Оттого, что Эдит продолжала глядеть на меня сощурившись и, как я по глупости полагал, презрительно, меня вдруг охватило желание показать ей всю глубину моей бедности. Однажды она проковыляла на костылях по комнате, чтобы этим зрелищем отомстить нам за наше завидное здоровье, а теперь я с нескрываемым злорадством решил обнажить перед ней все убожество моего зависимого существования.
— А знаете ли вы вообще, какое жалованье получает лейтенант? — накинулся я на нее. — Вы когда-либо задумывались над этим? Так вот: на двести крон он должен прожить целый месяц, и прожить не как-нибудь, а «сообразно своему званию». Он должен заплатить за стол, за комнату, портному, сапожнику да еще выкроить на «сообразные званию» развлечения. А не дай Бог что случится с конем! И вот, если он экономно ведет свое хозяйство, у него остается еще несколько геллеров, чтобы провести вечерок в том райском уголке, которым вы меня вечно попрекаете; там, за чашкой кофе с молоком, он обретает истинное блаженство, если только все тридцать дней дрожал над каждым грошом, как обыкновенный поденщик.

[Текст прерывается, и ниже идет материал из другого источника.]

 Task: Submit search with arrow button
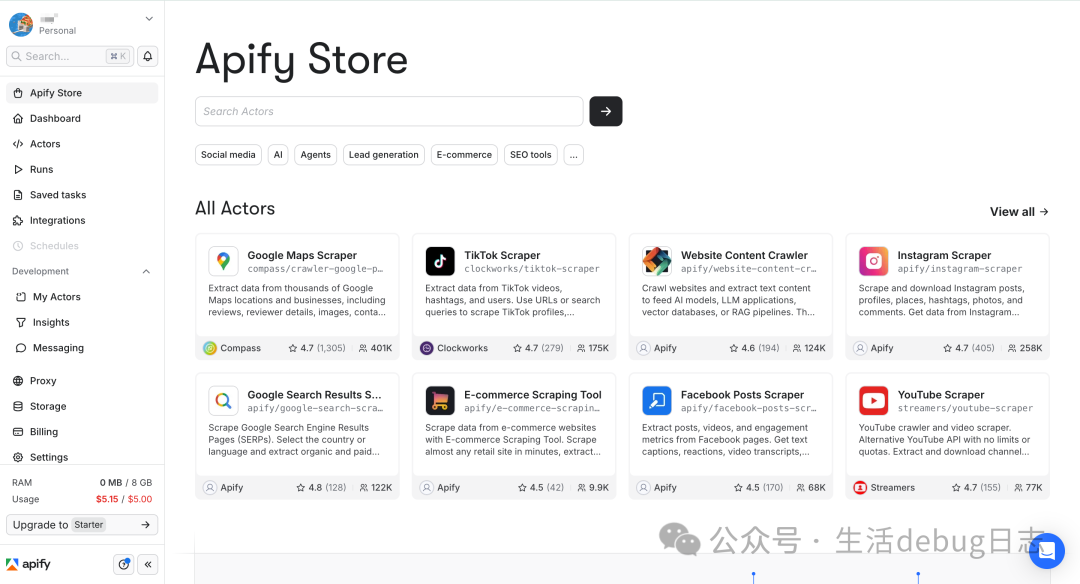click(x=606, y=112)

Теперь я понимаю, как глупо, как преступно было то, что я дал волю своей злости. Это семнадцатилетнее дитя, выросшее в полном уединении, эта хромая девочка, прикованная к постели, — могла ли она знать цену деньгам, иметь понятие о жалованье, о нашей блистательной нищете? Но я был как одержимый: мной овладело неодолимое желание отомстить кому-то за бесчисленные маленькие обиды, и я молотил без разбору, наотмашь, как бьет ослепленный гневом человек, не отдавая себе отчета в том, сколь тяжкие удары наносит его рука.
Наконец, случайно подняв глаза, я понял, до чего жестоки были мои слова. Обостренное, как у всех больных, чутье подсказало ей, что она, сама того не желая, задела мое самое уязвимое место. Предательский румянец — я видел, как она, пытаясь овладеть собой, быстро прикрыла рукой лицо, — залил ее щеки; вероятно, какая-то мысль заставила ее покраснеть.
— И вы… вы покупаете мне дорогие цветы?
Этой минуте, тягостной для нас обоих, казалось, не будет конца. Мне было стыдно перед ней, а ей передо мной. Мы, сами того не желая, обидели друг друга и теперь боялись заговорить.